**Task brief**
An exact transcription of all the data is the expected reply.

**Raw data**
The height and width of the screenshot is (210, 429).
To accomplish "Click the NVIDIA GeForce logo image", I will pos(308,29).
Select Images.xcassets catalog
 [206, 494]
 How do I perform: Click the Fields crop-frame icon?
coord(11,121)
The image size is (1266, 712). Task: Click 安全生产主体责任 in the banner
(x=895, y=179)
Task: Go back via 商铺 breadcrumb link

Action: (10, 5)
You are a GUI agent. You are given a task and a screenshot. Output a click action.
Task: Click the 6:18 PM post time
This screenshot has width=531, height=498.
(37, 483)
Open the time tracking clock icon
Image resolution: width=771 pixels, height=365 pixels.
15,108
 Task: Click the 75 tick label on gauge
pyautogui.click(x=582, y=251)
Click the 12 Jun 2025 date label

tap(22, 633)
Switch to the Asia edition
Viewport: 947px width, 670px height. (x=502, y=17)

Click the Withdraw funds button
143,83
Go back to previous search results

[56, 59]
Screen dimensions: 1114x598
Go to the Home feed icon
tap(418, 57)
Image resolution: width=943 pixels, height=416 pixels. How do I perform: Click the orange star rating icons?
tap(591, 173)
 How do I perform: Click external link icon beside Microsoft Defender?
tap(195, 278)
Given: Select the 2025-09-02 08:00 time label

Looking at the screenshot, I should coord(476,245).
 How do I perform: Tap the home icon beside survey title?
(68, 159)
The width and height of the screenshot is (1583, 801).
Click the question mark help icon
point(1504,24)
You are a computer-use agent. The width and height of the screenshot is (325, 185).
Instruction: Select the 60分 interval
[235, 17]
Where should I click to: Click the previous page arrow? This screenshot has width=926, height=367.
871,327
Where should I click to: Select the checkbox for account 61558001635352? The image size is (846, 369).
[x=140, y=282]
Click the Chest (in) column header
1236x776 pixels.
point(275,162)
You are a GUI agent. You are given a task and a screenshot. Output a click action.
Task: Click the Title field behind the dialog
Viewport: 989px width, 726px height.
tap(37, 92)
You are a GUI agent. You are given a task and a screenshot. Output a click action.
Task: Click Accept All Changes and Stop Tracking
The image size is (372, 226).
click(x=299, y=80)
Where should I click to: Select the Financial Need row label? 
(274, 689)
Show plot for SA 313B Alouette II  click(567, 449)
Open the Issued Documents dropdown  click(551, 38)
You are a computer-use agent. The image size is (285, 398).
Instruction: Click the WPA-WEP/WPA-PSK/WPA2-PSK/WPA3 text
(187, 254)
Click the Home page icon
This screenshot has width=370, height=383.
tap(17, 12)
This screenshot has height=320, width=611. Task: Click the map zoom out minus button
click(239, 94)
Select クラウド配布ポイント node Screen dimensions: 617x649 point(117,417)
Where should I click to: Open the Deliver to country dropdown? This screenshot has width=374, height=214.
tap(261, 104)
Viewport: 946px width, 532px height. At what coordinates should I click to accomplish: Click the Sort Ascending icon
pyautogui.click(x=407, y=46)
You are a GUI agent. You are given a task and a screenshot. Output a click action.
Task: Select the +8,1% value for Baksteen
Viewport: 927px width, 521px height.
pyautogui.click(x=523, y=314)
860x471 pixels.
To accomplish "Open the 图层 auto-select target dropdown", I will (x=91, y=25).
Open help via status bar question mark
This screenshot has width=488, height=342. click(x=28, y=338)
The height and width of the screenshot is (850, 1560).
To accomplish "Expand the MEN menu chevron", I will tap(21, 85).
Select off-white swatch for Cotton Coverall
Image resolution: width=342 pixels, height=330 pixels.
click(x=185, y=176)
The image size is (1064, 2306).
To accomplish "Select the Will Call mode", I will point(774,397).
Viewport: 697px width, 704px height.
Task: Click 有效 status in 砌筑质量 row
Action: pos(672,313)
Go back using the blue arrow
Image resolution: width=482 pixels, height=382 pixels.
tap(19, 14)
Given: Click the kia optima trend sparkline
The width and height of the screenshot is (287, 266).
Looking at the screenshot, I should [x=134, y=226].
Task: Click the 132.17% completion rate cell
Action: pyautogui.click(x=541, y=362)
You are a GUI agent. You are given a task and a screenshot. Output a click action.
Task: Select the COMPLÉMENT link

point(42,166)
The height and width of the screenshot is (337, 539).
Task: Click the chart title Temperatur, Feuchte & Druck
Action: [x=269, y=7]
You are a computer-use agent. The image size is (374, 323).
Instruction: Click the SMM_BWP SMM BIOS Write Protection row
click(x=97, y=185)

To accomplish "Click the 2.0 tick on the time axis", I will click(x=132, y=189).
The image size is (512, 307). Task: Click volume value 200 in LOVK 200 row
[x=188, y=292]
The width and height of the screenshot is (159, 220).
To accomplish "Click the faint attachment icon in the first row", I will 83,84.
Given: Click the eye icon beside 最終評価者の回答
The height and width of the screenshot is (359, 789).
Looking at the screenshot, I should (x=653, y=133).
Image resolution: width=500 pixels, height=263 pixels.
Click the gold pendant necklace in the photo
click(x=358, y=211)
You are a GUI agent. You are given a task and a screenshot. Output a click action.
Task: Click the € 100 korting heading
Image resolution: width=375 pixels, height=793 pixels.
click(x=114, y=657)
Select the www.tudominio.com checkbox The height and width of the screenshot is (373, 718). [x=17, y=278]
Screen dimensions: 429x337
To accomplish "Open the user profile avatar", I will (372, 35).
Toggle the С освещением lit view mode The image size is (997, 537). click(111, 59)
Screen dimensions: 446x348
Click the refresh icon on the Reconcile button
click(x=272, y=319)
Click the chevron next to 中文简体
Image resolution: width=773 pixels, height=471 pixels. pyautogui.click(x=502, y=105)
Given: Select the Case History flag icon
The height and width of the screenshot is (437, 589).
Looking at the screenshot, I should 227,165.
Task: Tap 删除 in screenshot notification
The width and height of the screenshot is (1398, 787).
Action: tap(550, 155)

**Exercise solution**
The height and width of the screenshot is (210, 429).
To accomplish "Click the NVIDIA GeForce logo image", I will pos(308,29).
Select Images.xcassets catalog
 [206, 494]
 How do I perform: Click the Fields crop-frame icon?
coord(11,121)
The image size is (1266, 712). Task: Click 安全生产主体责任 in the banner
(x=895, y=179)
Task: Go back via 商铺 breadcrumb link

Action: (10, 5)
You are a GUI agent. You are given a task and a screenshot. Output a click action.
Task: Click the 6:18 PM post time
This screenshot has width=531, height=498.
(37, 483)
Open the time tracking clock icon
Image resolution: width=771 pixels, height=365 pixels.
15,108
 Task: Click the 75 tick label on gauge
pyautogui.click(x=582, y=251)
Click the 12 Jun 2025 date label

tap(22, 633)
Switch to the Asia edition
Viewport: 947px width, 670px height. (x=502, y=17)

Click the Withdraw funds button
143,83
Go back to previous search results

[56, 59]
Screen dimensions: 1114x598
Go to the Home feed icon
tap(418, 57)
Image resolution: width=943 pixels, height=416 pixels. How do I perform: Click the orange star rating icons?
tap(591, 173)
 How do I perform: Click external link icon beside Microsoft Defender?
tap(195, 278)
Given: Select the 2025-09-02 08:00 time label

Looking at the screenshot, I should coord(476,245).
 How do I perform: Tap the home icon beside survey title?
(68, 159)
The width and height of the screenshot is (1583, 801).
Click the question mark help icon
point(1504,24)
You are a computer-use agent. The width and height of the screenshot is (325, 185).
Instruction: Select the 60分 interval
[235, 17]
Where should I click to: Click the previous page arrow? This screenshot has width=926, height=367.
871,327
Where should I click to: Select the checkbox for account 61558001635352? The image size is (846, 369).
[x=140, y=282]
Click the Chest (in) column header
1236x776 pixels.
point(275,162)
You are a GUI agent. You are given a task and a screenshot. Output a click action.
Task: Click the Title field behind the dialog
Viewport: 989px width, 726px height.
tap(37, 92)
You are a GUI agent. You are given a task and a screenshot. Output a click action.
Task: Click Accept All Changes and Stop Tracking
The image size is (372, 226).
click(x=299, y=80)
Where should I click to: Select the Financial Need row label? 
(274, 689)
Show plot for SA 313B Alouette II  click(567, 449)
Open the Issued Documents dropdown  click(551, 38)
You are a computer-use agent. The image size is (285, 398).
Instruction: Click the WPA-WEP/WPA-PSK/WPA2-PSK/WPA3 text
(187, 254)
Click the Home page icon
This screenshot has width=370, height=383.
tap(17, 12)
This screenshot has height=320, width=611. Task: Click the map zoom out minus button
click(239, 94)
Select クラウド配布ポイント node Screen dimensions: 617x649 point(117,417)
Where should I click to: Open the Deliver to country dropdown? This screenshot has width=374, height=214.
tap(261, 104)
Viewport: 946px width, 532px height. At what coordinates should I click to accomplish: Click the Sort Ascending icon
pyautogui.click(x=407, y=46)
You are a GUI agent. You are given a task and a screenshot. Output a click action.
Task: Select the +8,1% value for Baksteen
Viewport: 927px width, 521px height.
pyautogui.click(x=523, y=314)
860x471 pixels.
To accomplish "Open the 图层 auto-select target dropdown", I will (x=91, y=25).
Open help via status bar question mark
This screenshot has width=488, height=342. click(x=28, y=338)
The height and width of the screenshot is (850, 1560).
To accomplish "Expand the MEN menu chevron", I will tap(21, 85).
Select off-white swatch for Cotton Coverall
Image resolution: width=342 pixels, height=330 pixels.
click(x=185, y=176)
The image size is (1064, 2306).
To accomplish "Select the Will Call mode", I will point(774,397).
Viewport: 697px width, 704px height.
Task: Click 有效 status in 砌筑质量 row
Action: pos(672,313)
Go back using the blue arrow
Image resolution: width=482 pixels, height=382 pixels.
tap(19, 14)
Given: Click the kia optima trend sparkline
The width and height of the screenshot is (287, 266).
Looking at the screenshot, I should [x=134, y=226].
Task: Click the 132.17% completion rate cell
Action: pyautogui.click(x=541, y=362)
You are a GUI agent. You are given a task and a screenshot. Output a click action.
Task: Select the COMPLÉMENT link

point(42,166)
The height and width of the screenshot is (337, 539).
Task: Click the chart title Temperatur, Feuchte & Druck
Action: [x=269, y=7]
You are a computer-use agent. The image size is (374, 323).
Instruction: Click the SMM_BWP SMM BIOS Write Protection row
click(x=97, y=185)

To accomplish "Click the 2.0 tick on the time axis", I will click(x=132, y=189).
The image size is (512, 307). Task: Click volume value 200 in LOVK 200 row
[x=188, y=292]
The width and height of the screenshot is (159, 220).
To accomplish "Click the faint attachment icon in the first row", I will 83,84.
Given: Click the eye icon beside 最終評価者の回答
The height and width of the screenshot is (359, 789).
Looking at the screenshot, I should (x=653, y=133).
Image resolution: width=500 pixels, height=263 pixels.
Click the gold pendant necklace in the photo
click(x=358, y=211)
You are a GUI agent. You are given a task and a screenshot. Output a click action.
Task: Click the € 100 korting heading
Image resolution: width=375 pixels, height=793 pixels.
click(x=114, y=657)
Select the www.tudominio.com checkbox The height and width of the screenshot is (373, 718). [x=17, y=278]
Screen dimensions: 429x337
To accomplish "Open the user profile avatar", I will (372, 35).
Toggle the С освещением lit view mode The image size is (997, 537). click(111, 59)
Screen dimensions: 446x348
Click the refresh icon on the Reconcile button
click(x=272, y=319)
Click the chevron next to 中文简体
Image resolution: width=773 pixels, height=471 pixels. pyautogui.click(x=502, y=105)
Given: Select the Case History flag icon
The height and width of the screenshot is (437, 589).
Looking at the screenshot, I should 227,165.
Task: Tap 删除 in screenshot notification
The width and height of the screenshot is (1398, 787).
Action: tap(550, 155)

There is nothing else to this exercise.